» **WORK TO DO**
Please rewrite the listing below, changing "Describe the element" to "Name the element" throughout and keeping everything else the same.

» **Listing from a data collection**
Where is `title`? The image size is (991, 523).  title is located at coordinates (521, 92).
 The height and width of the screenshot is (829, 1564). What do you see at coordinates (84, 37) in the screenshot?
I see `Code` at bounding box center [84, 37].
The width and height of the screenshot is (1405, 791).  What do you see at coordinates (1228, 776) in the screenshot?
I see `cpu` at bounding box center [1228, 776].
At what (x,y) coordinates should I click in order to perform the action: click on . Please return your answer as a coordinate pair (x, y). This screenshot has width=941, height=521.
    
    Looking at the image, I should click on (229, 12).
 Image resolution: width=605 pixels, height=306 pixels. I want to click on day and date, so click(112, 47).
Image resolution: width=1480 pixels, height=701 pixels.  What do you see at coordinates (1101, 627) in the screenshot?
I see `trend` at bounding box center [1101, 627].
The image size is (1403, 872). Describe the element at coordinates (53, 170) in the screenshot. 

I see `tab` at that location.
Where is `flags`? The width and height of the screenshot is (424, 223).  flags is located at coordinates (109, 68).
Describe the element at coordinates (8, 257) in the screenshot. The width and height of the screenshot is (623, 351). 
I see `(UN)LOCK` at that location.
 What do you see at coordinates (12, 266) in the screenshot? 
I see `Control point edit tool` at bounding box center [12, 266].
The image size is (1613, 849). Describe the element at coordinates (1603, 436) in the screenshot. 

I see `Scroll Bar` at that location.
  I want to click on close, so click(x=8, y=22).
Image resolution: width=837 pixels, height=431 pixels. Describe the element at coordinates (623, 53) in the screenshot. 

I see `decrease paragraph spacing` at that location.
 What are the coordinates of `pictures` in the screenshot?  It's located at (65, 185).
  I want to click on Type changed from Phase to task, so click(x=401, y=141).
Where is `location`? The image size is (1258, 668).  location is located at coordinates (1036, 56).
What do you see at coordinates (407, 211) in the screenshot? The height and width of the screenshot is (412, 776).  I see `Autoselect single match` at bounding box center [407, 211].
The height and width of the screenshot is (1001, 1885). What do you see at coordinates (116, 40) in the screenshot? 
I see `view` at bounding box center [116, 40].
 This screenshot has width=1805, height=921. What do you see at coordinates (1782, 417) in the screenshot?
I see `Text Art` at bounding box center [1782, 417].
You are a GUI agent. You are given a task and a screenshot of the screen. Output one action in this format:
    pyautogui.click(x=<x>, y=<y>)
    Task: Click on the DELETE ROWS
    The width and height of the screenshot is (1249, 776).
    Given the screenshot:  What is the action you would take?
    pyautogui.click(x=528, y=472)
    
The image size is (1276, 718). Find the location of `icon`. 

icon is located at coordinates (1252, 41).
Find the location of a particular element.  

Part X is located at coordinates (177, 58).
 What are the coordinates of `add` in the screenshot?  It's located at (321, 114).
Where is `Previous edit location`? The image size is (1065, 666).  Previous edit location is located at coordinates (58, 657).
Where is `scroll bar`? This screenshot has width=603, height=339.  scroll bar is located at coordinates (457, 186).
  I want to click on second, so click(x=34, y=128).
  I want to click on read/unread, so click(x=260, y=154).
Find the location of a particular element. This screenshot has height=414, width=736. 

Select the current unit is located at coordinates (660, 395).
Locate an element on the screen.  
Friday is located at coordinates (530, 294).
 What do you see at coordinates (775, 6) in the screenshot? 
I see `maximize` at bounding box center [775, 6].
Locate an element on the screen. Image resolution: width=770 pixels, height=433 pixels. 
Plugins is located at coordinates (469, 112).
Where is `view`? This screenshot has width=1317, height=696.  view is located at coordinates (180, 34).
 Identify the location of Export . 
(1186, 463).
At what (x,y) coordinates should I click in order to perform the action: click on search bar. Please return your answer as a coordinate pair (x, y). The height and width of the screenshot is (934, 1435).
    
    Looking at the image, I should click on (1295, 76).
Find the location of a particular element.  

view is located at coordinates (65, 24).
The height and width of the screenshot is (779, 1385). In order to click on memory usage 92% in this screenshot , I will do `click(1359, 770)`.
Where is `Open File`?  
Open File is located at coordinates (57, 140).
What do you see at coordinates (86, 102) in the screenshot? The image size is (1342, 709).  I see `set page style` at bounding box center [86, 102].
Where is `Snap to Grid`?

» **WRITTEN REPLY**
Where is `title`? The image size is (991, 523).  title is located at coordinates (521, 92).
 The height and width of the screenshot is (829, 1564). What do you see at coordinates (84, 37) in the screenshot?
I see `Code` at bounding box center [84, 37].
The width and height of the screenshot is (1405, 791).  What do you see at coordinates (1228, 776) in the screenshot?
I see `cpu` at bounding box center [1228, 776].
At what (x,y) coordinates should I click in order to perform the action: click on . Please return your answer as a coordinate pair (x, y). This screenshot has width=941, height=521.
    
    Looking at the image, I should click on (229, 12).
 Image resolution: width=605 pixels, height=306 pixels. I want to click on day and date, so click(112, 47).
Image resolution: width=1480 pixels, height=701 pixels.  What do you see at coordinates (1101, 627) in the screenshot?
I see `trend` at bounding box center [1101, 627].
The image size is (1403, 872). Name the element at coordinates (53, 170) in the screenshot. 

I see `tab` at that location.
Where is `flags`? The width and height of the screenshot is (424, 223).  flags is located at coordinates (109, 68).
Name the element at coordinates (8, 257) in the screenshot. The width and height of the screenshot is (623, 351). 
I see `(UN)LOCK` at that location.
 What do you see at coordinates (12, 266) in the screenshot? 
I see `Control point edit tool` at bounding box center [12, 266].
The image size is (1613, 849). Name the element at coordinates (1603, 436) in the screenshot. 

I see `Scroll Bar` at that location.
  I want to click on close, so click(x=8, y=22).
Image resolution: width=837 pixels, height=431 pixels. Name the element at coordinates (623, 53) in the screenshot. 

I see `decrease paragraph spacing` at that location.
 What are the coordinates of `pictures` in the screenshot?  It's located at (65, 185).
  I want to click on Type changed from Phase to task, so click(x=401, y=141).
Where is `location`? The image size is (1258, 668).  location is located at coordinates (1036, 56).
What do you see at coordinates (407, 211) in the screenshot? The height and width of the screenshot is (412, 776).  I see `Autoselect single match` at bounding box center [407, 211].
The height and width of the screenshot is (1001, 1885). What do you see at coordinates (116, 40) in the screenshot? 
I see `view` at bounding box center [116, 40].
 This screenshot has width=1805, height=921. What do you see at coordinates (1782, 417) in the screenshot?
I see `Text Art` at bounding box center [1782, 417].
You are a GUI agent. You are given a task and a screenshot of the screen. Output one action in this format:
    pyautogui.click(x=<x>, y=<y>)
    Task: Click on the DELETE ROWS
    The width and height of the screenshot is (1249, 776).
    Given the screenshot:  What is the action you would take?
    pyautogui.click(x=528, y=472)
    
The image size is (1276, 718). Find the location of `icon`. 

icon is located at coordinates (1252, 41).
Find the location of a particular element.  

Part X is located at coordinates (177, 58).
 What are the coordinates of `add` in the screenshot?  It's located at (321, 114).
Where is `Previous edit location`? The image size is (1065, 666).  Previous edit location is located at coordinates (58, 657).
Where is `scroll bar`? This screenshot has width=603, height=339.  scroll bar is located at coordinates (457, 186).
  I want to click on second, so click(x=34, y=128).
  I want to click on read/unread, so click(x=260, y=154).
Find the location of a particular element. This screenshot has height=414, width=736. 

Select the current unit is located at coordinates (660, 395).
Locate an element on the screen.  
Friday is located at coordinates (530, 294).
 What do you see at coordinates (775, 6) in the screenshot? 
I see `maximize` at bounding box center [775, 6].
Locate an element on the screen. Image resolution: width=770 pixels, height=433 pixels. 
Plugins is located at coordinates (469, 112).
Where is `view`? This screenshot has width=1317, height=696.  view is located at coordinates (180, 34).
 Identify the location of Export . 
(1186, 463).
At what (x,y) coordinates should I click in order to perform the action: click on search bar. Please return your answer as a coordinate pair (x, y). The height and width of the screenshot is (934, 1435).
    
    Looking at the image, I should click on (1295, 76).
Find the location of a particular element.  

view is located at coordinates (65, 24).
The height and width of the screenshot is (779, 1385). In order to click on memory usage 92% in this screenshot , I will do `click(1359, 770)`.
Where is `Open File`?  
Open File is located at coordinates (57, 140).
What do you see at coordinates (86, 102) in the screenshot? The image size is (1342, 709).  I see `set page style` at bounding box center [86, 102].
Where is `Snap to Grid`?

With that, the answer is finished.